[TEXTE CITÉ]
--- --- ---

Bien sûr, Eisler, de même que Brecht, Weill, Dessau et la majorité de l'élite artistique et intellectuelle allemande, prirent vite le chemin de l'exil, transformant l'Allemagne en désert culturel. Eisler sillonna l'Europe, et alla notamment soutenir de sa présence les Brigades internationales en Espagne, leur composant de nouveaux chants. Il tenta vainement de réveiller la vigilance endormie des « démocraties » de l'époque : on sait ce qu'il en advint. Lorsqu'en juin 1937 le jury du Festival annuel de la S.I.M.C. (Société Internationale de Musique Contemporaine), qui se tenait à Paris cette année-là, choisit trois mouvements de la Deutsche Symphonie alors encore inachevée, le gouvernement français, croyant apaiser la fureur nazie, censura l'oeuvre, exigeant que les paroles antifascistes de Brecht dénonçant les camps de concentration soient remplacées par... des saxophones (!), ce que Eisler refusa bien sûr avec indignation. Un an plus tard, c'était le honteux compromis de Munich...

Durant ces années de l'immédiat avant-guerre, Eisler séjourna fréquemment auprès de son ami Brecht exilé au Danemark, et ce fut alors que débuta l'admirable floraison de ses Lieder (plus d'une centaine), prenant la place des choeurs de masse devenus sans objet et sans débouché, et constituant les feuillets poignants d'une sorte de « journal intime » des années d'exil. Le travail sur la Deutsche Symphonie se poursuivit, avec intermittence, jusqu'en 1947.

--- --- ---

[OBJECTIF A] Dites si chacune de ces affirmations concorde avec le texte cité, en répondant par oui ou par non et en citant les mots décisifs du texte : (i) le gouvernement français voulait remplacer les paroles de Brecht par des saxophones ; (ii) le Festival de la S.I.M.C. de 1937 se tenait à Londres ; (iii) Eisler a composé moins de cinquante Lieder.

[MATÉRIEL DE TRAVAIL]

--- --- ---

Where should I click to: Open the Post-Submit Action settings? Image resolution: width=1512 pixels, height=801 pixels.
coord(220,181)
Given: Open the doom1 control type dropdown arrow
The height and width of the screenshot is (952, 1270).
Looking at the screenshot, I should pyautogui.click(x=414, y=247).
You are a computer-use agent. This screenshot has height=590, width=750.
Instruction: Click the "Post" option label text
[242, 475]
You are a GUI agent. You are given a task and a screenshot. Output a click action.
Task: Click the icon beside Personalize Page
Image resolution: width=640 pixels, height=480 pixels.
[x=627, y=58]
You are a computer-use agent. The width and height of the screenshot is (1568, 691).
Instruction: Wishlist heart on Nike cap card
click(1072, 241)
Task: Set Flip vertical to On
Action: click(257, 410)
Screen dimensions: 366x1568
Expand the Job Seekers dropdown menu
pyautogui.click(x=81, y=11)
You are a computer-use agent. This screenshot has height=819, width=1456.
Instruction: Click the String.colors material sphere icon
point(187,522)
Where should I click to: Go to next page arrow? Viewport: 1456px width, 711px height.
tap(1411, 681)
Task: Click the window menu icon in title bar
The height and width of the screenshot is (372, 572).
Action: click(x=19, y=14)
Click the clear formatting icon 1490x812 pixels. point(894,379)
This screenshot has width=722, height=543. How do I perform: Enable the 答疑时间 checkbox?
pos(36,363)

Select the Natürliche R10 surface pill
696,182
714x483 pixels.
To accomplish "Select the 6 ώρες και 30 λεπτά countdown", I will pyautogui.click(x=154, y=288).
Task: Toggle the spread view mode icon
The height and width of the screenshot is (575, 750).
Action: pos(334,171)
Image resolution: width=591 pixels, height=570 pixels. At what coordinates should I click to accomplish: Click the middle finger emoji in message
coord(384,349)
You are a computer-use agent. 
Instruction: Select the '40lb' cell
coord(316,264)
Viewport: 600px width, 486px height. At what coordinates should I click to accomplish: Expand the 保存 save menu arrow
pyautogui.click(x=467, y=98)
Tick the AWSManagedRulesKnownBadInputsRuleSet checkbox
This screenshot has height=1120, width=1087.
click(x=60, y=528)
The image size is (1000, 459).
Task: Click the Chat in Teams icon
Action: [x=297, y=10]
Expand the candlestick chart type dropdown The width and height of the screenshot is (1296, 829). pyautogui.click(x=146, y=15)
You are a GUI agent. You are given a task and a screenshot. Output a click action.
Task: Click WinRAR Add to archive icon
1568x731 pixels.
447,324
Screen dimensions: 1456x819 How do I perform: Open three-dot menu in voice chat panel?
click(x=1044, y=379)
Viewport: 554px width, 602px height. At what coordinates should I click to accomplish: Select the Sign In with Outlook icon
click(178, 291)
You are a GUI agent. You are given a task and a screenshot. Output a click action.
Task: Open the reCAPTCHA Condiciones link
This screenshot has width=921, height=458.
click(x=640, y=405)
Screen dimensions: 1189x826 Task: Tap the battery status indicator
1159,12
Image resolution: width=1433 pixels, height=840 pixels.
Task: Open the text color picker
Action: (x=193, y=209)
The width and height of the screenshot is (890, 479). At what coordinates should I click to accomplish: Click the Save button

--- --- ---

[OBJECTIF B] Réécrivez sous forme de liste numérotée la partie des rangées allant de leur début jusqu'à la ligne contenant « Action: [x=297, y=10] », celle-ci comprise, en omettant les lignes vides.

[RÉSULTAT A]
(i) Oui : « exigeant que les paroles antifascistes de Brecht dénonçant les camps de concentration soient remplacées par... des saxophones ».
(ii) Non : « qui se tenait à Paris cette année-là ».
(iii) Non : « plus d'une centaine ».

[RÉSULTAT B]
1. Where should I click to: Open the Post-Submit Action settings? Image resolution: width=1512 pixels, height=801 pixels.
2. coord(220,181)
3. Given: Open the doom1 control type dropdown arrow
4. The height and width of the screenshot is (952, 1270).
5. Looking at the screenshot, I should pyautogui.click(x=414, y=247).
6. You are a computer-use agent. This screenshot has height=590, width=750.
7. Instruction: Click the "Post" option label text
8. [242, 475]
9. You are a GUI agent. You are given a task and a screenshot. Output a click action.
10. Task: Click the icon beside Personalize Page
11. Image resolution: width=640 pixels, height=480 pixels.
12. [x=627, y=58]
13. You are a computer-use agent. The width and height of the screenshot is (1568, 691).
14. Instruction: Wishlist heart on Nike cap card
15. click(1072, 241)
16. Task: Set Flip vertical to On
17. Action: click(257, 410)
18. Screen dimensions: 366x1568
19. Expand the Job Seekers dropdown menu
20. pyautogui.click(x=81, y=11)
21. You are a computer-use agent. This screenshot has height=819, width=1456.
22. Instruction: Click the String.colors material sphere icon
23. point(187,522)
24. Where should I click to: Go to next page arrow? Viewport: 1456px width, 711px height.
25. tap(1411, 681)
26. Task: Click the window menu icon in title bar
27. The height and width of the screenshot is (372, 572).
28. Action: click(x=19, y=14)
29. Click the clear formatting icon 1490x812 pixels. point(894,379)
30. This screenshot has width=722, height=543. How do I perform: Enable the 答疑时间 checkbox?
31. pos(36,363)
32. Select the Natürliche R10 surface pill
33. 696,182
34. 714x483 pixels.
35. To accomplish "Select the 6 ώρες και 30 λεπτά countdown", I will pyautogui.click(x=154, y=288).
36. Task: Toggle the spread view mode icon
37. The height and width of the screenshot is (575, 750).
38. Action: pos(334,171)
39. Image resolution: width=591 pixels, height=570 pixels. At what coordinates should I click to accomplish: Click the middle finger emoji in message
40. coord(384,349)
41. You are a computer-use agent. 
42. Instruction: Select the '40lb' cell
43. coord(316,264)
44. Viewport: 600px width, 486px height. At what coordinates should I click to accomplish: Expand the 保存 save menu arrow
45. pyautogui.click(x=467, y=98)
46. Tick the AWSManagedRulesKnownBadInputsRuleSet checkbox
47. This screenshot has height=1120, width=1087.
48. click(x=60, y=528)
49. The image size is (1000, 459).
50. Task: Click the Chat in Teams icon
51. Action: [x=297, y=10]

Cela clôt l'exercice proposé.